Mais au fond, tu as toujours été là. Pour me guider, me soutenir. Sans toi je suis complètement, définitivement perdu. Que suis-je censé faire ? Ca me tue de te voir dans cet état, heure après heure, jour après jour, toujours immobile. On dirait une poupée de porcelaine. Et pourtant je sais bien que tu souffres, je le sens. Tous les deux, on a jamais vraiment eu besoin de parler pour se comprendre, pas vrai ?
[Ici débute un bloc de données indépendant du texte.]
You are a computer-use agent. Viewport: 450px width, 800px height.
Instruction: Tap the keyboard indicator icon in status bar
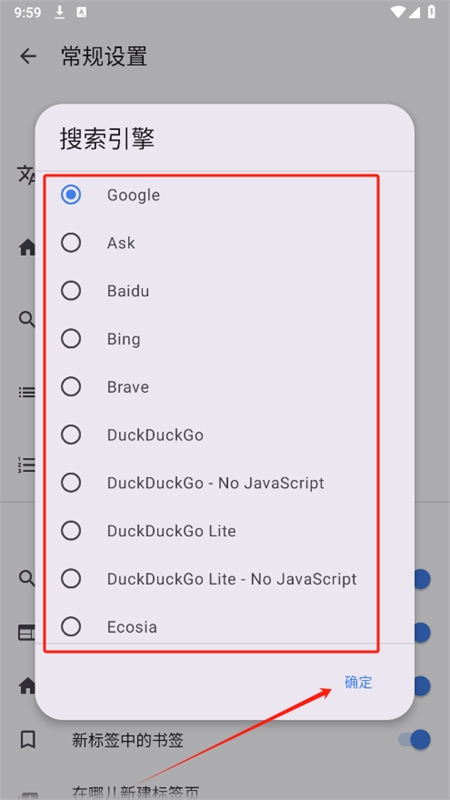coord(81,13)
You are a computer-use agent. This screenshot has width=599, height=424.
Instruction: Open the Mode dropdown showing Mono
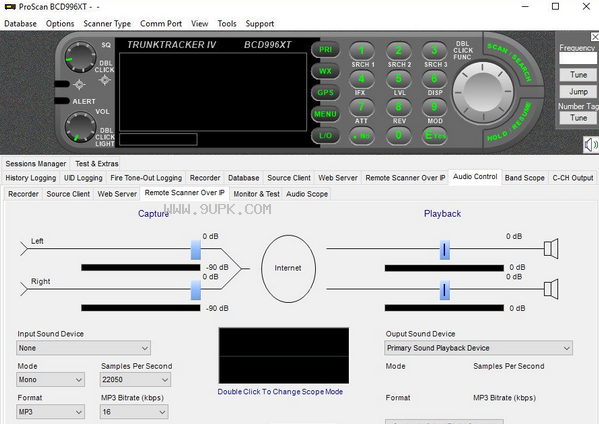(x=50, y=380)
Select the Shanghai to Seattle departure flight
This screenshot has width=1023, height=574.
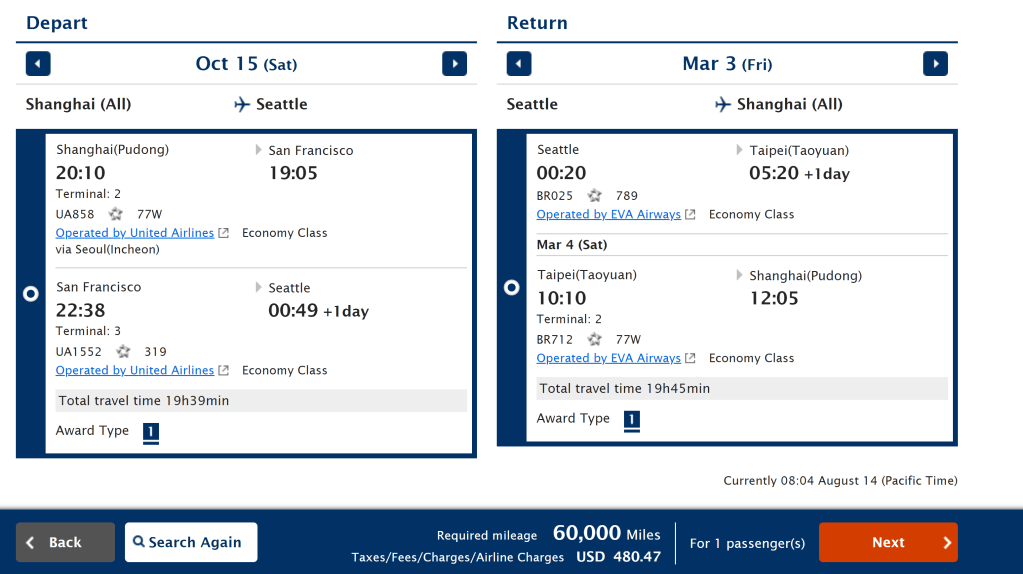click(31, 293)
Dès le premier jour où nous nous sommes rencontrés, après que tu aies tenté de m'échapper en t'étouffant avec un noyau d'olive, on s'est tant dis, sans vraiment parler. On a été dès la première seconde sur la même longueur d'onde. Dès que je t'ai vue de dos en train de manger, non d'engloutir cette part de pizza qui faisait trois fois ta taille, j'ai compris que je finirai inéluctablement fou de toi. Ca m'a chamboulé, je me suis demandé si je n'étais pas en train de devenir complètement taré. Mais c'est ton sourire qui m'a le plus troublé.

Quand je me suis décidé à enfin t'embrasser j'étais encore bien paumé. J'avais un peu peur. Est-ce que je devais le faire ? N'étais-tu pas trop bien pour moi ? Est-ce que tu allais être d'accord et y répondre ? Trop de doutes pour ma pauvre tête d'ado, enfin jeune adulte qui ne s'était jamais posé ce genre de questions auparavant. L'ardeur avec laquelle tu as répondu à mon baiser m'a déboussolé encore une fois. Je n'en revenais pas que tu veuilles de moi comme ça, même si j'aurais du m'en douter vu la façon que tu avais de me dévisager. J'étais trop perdu pour penser rationnellement. Et tu ne m'a pas facilité la tâche, à flipper toi aussi.

Quand tu m'as dis que tu étais prête à passer à l'étape suivante j'ai paniqué, si tu savais comme j'ai paniqué. T'étais pas vraiment la première mais j'avais bien plus peur que pour toute les autres. Tu vois, tu me désorientes complètement depuis toujours.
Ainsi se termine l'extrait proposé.